** Records supplied follows **
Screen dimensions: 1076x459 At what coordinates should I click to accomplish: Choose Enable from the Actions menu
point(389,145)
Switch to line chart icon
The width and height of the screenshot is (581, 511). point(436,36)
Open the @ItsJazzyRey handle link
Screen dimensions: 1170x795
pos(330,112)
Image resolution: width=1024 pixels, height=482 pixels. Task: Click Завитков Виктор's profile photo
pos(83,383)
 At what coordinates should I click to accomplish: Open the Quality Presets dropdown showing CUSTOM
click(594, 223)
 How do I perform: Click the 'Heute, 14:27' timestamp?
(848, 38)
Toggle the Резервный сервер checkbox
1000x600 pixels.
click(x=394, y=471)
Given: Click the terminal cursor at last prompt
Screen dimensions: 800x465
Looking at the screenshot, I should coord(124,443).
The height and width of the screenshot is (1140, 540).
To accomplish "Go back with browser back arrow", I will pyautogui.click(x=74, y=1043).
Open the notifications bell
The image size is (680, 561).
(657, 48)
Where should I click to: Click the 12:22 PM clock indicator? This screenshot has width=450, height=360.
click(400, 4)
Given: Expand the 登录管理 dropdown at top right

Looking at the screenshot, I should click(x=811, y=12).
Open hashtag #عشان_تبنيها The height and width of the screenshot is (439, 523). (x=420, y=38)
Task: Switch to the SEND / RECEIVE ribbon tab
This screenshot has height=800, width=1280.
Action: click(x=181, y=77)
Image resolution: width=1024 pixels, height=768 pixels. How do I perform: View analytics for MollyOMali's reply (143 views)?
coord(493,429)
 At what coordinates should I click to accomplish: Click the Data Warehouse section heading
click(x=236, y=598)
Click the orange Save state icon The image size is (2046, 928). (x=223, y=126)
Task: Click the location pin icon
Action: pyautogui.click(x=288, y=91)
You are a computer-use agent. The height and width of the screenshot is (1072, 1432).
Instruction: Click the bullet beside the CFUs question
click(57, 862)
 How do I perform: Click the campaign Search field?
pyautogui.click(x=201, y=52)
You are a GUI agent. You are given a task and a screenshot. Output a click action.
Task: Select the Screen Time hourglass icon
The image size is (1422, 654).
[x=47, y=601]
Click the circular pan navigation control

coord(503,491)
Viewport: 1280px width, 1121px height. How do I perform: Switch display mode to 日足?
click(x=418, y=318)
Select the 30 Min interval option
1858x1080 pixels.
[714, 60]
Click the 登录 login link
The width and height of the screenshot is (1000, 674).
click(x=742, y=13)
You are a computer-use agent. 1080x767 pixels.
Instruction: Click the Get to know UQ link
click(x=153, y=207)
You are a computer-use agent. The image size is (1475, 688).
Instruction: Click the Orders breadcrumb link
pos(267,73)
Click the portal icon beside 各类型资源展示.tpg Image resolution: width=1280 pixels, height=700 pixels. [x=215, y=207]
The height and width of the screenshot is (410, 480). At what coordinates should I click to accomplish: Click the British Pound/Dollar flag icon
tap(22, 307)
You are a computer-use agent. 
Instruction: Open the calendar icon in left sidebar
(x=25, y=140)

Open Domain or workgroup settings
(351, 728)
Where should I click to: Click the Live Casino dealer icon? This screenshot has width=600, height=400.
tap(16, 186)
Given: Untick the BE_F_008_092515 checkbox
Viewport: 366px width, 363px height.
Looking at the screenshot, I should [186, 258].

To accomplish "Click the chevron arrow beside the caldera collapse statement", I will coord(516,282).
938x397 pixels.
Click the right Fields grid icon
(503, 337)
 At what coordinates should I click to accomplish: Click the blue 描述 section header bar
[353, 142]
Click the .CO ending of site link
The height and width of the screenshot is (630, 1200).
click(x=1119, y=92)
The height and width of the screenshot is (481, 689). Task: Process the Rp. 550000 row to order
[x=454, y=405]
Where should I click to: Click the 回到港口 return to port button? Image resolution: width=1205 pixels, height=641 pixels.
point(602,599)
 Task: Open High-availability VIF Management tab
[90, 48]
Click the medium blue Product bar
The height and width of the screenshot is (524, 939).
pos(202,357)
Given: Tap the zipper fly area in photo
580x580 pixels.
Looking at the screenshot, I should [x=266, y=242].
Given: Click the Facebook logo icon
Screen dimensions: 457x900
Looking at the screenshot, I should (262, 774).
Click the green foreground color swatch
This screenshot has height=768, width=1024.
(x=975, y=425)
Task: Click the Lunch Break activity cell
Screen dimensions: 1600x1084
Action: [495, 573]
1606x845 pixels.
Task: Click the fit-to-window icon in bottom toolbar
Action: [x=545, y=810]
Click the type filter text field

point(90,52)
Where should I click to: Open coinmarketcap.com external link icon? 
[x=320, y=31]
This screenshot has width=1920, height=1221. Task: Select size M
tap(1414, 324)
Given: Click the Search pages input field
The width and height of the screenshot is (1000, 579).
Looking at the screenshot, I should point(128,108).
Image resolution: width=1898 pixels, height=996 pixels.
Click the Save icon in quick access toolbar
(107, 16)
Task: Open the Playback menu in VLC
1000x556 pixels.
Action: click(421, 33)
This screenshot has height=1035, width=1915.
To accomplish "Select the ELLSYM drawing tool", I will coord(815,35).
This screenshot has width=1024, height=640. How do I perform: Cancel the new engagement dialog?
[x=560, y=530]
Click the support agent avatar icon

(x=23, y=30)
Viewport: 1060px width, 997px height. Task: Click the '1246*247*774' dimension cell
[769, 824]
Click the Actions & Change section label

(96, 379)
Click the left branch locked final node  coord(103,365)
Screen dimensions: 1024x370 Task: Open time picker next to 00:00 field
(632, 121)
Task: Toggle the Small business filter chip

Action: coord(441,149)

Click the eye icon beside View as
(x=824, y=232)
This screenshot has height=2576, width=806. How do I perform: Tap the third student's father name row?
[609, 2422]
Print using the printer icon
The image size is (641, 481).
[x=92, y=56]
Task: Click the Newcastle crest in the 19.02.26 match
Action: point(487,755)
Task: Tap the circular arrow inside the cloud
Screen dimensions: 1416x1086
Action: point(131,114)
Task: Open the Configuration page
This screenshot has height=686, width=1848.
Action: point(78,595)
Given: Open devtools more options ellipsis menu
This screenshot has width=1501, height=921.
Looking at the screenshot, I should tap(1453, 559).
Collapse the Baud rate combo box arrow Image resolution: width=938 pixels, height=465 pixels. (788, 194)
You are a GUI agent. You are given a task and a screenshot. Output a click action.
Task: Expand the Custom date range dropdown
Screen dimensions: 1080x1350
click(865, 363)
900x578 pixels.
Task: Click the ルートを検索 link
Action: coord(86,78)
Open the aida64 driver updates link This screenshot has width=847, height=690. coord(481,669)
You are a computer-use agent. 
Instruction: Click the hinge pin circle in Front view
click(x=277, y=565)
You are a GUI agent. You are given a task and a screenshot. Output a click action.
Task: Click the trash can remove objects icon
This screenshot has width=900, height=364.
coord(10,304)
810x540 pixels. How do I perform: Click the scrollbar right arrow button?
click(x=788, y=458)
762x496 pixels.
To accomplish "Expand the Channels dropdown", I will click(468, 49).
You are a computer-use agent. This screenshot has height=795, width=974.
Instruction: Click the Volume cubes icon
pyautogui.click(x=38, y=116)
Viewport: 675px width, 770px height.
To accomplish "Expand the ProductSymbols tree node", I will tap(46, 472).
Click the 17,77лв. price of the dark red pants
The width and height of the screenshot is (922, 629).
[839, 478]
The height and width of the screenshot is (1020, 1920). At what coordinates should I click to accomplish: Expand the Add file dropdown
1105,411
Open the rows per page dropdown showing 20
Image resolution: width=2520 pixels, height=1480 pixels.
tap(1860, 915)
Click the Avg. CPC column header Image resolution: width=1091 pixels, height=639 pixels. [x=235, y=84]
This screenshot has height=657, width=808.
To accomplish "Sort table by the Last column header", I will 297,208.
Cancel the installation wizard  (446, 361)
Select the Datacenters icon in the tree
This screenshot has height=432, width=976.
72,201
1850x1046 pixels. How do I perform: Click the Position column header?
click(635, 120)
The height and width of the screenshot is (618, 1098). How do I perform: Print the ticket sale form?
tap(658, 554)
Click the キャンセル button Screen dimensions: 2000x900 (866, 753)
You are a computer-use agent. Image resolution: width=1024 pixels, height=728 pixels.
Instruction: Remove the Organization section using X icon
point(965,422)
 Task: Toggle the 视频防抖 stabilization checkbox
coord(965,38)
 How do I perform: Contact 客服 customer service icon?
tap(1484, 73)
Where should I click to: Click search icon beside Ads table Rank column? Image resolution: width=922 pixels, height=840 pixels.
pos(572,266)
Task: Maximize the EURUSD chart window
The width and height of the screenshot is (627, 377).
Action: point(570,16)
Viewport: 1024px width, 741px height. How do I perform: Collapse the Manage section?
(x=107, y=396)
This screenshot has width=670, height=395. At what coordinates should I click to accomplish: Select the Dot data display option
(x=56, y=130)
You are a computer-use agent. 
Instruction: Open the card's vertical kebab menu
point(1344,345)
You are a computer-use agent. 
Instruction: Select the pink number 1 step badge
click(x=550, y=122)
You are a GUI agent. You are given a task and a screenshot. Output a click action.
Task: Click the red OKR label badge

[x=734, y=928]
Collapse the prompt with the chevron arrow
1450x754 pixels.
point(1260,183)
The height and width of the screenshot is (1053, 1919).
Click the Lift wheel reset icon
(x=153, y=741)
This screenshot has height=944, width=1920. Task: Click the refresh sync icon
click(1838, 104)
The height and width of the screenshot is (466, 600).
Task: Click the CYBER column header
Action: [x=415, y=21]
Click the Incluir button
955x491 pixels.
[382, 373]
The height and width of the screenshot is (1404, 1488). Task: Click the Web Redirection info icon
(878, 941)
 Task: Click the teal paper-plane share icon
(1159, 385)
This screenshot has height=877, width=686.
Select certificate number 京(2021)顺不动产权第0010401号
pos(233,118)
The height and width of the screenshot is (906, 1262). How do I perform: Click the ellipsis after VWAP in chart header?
** End of Records supplied **
#### Aim of the exercise:
How many lines of the material above have the word "ellipsis" in them? Give only that number.

#### Answer for this exercise:
2